Available records:
-------
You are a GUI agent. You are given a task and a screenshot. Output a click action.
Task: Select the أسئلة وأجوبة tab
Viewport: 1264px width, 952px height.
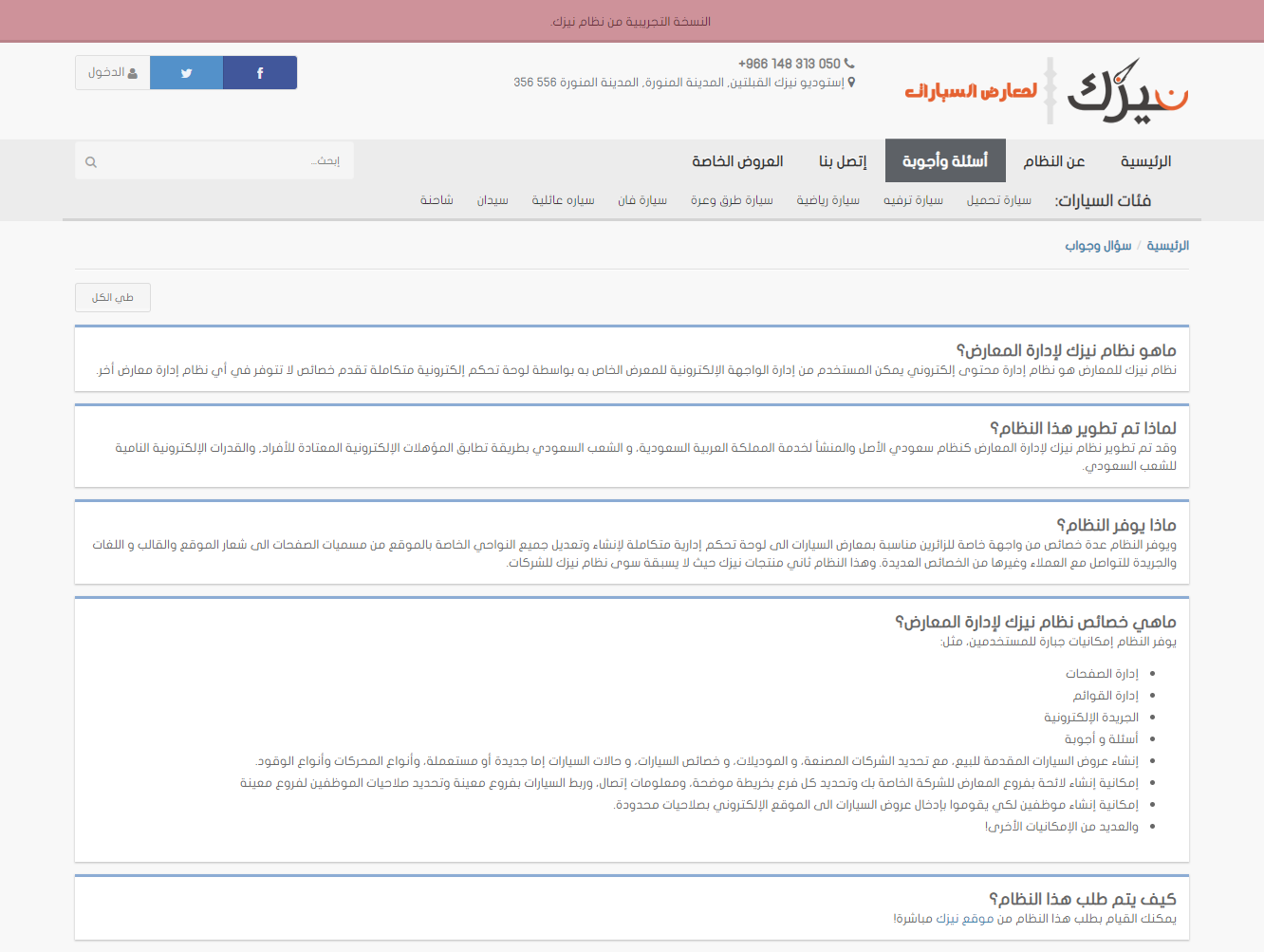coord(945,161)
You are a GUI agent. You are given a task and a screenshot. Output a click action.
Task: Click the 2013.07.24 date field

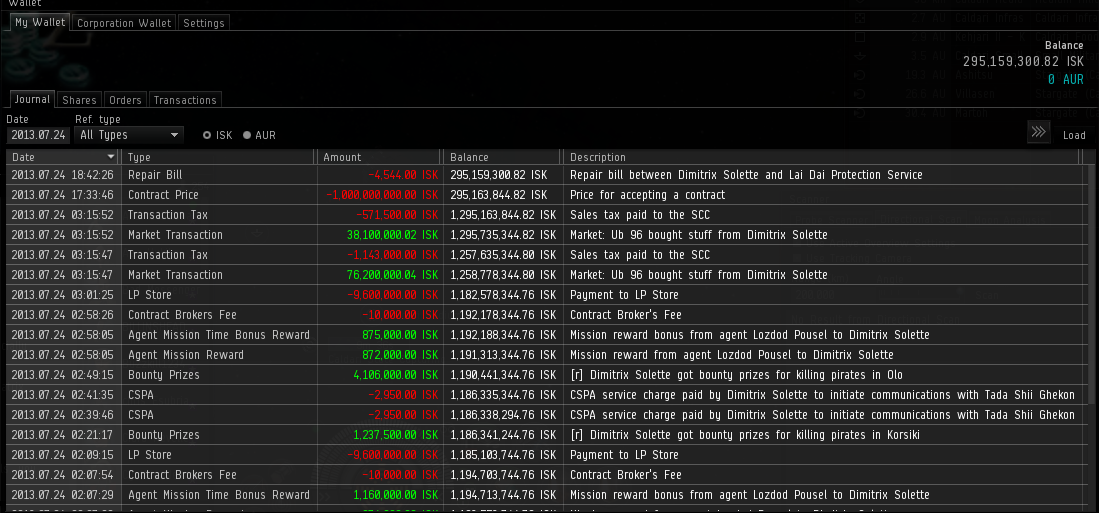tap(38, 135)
-------
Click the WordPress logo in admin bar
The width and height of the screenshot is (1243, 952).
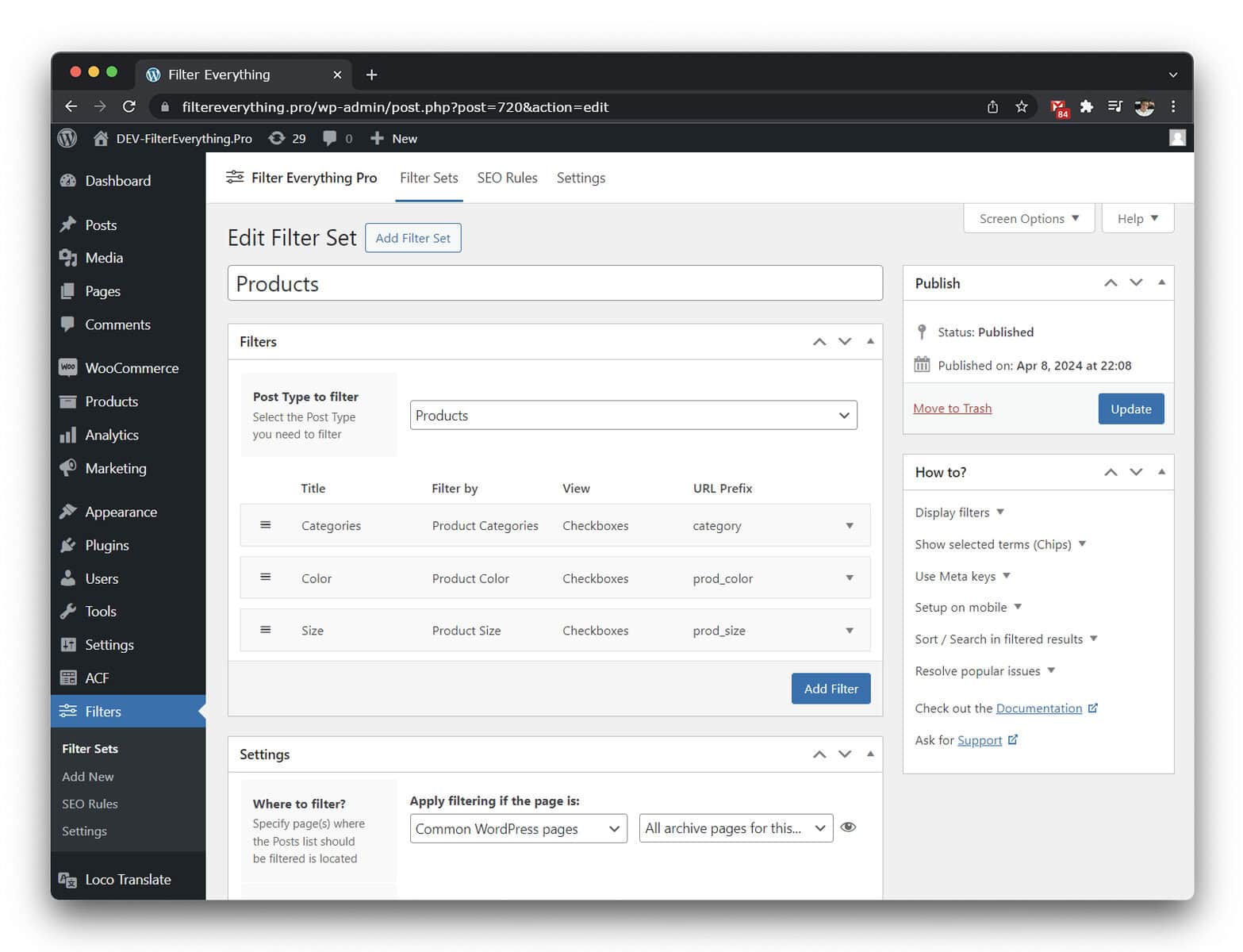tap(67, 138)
-------
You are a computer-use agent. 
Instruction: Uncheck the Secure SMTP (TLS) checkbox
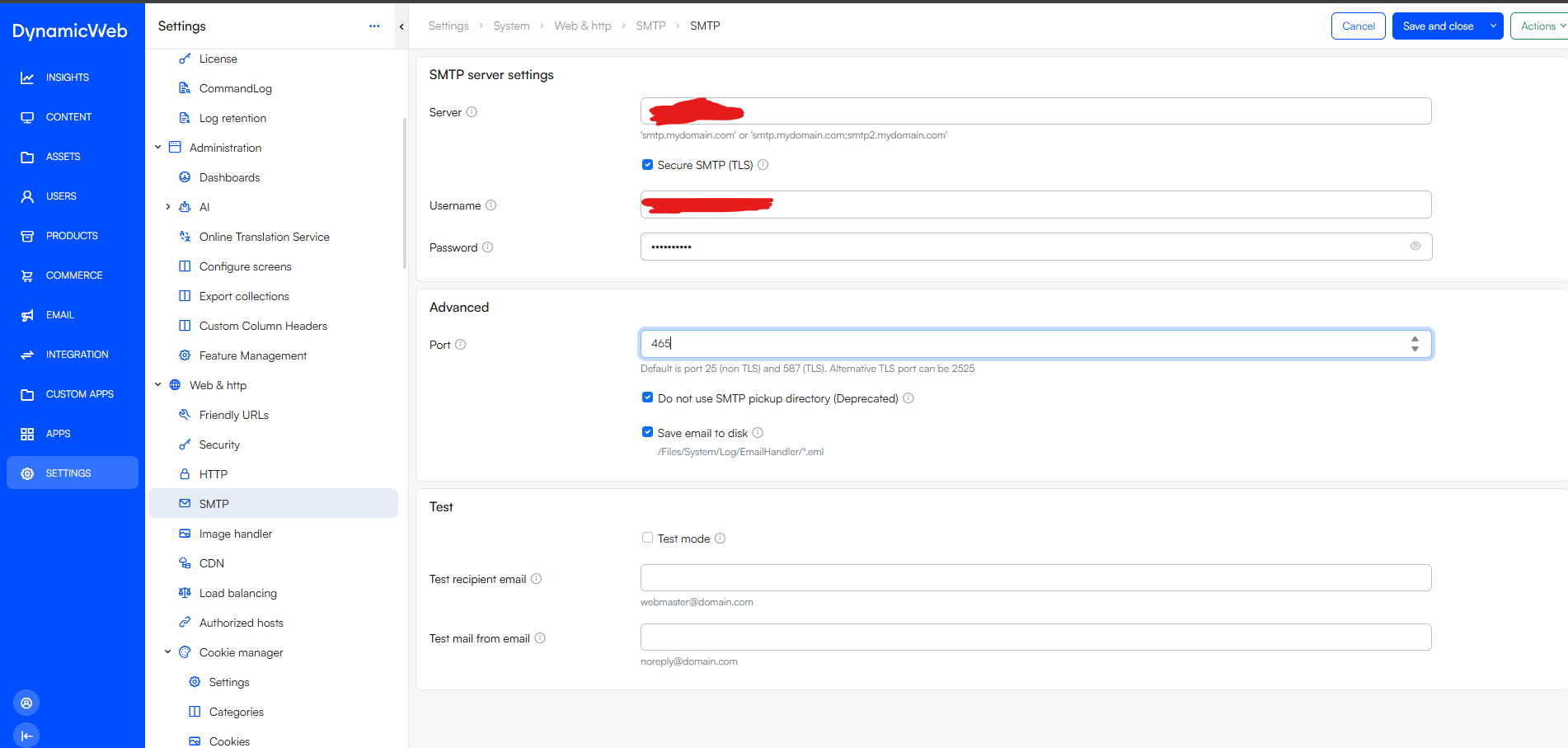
-------
Work instructions:
Swap "computer-use agent" for "GUI agent" and write out again only the lines from the one with "You are a computer-use agent." up to and including the one with "Instruction: Uncheck the", leaving everything else in them unchanged.

Final result:
You are a GUI agent. 
Instruction: Uncheck the Secure SMTP (TLS) checkbox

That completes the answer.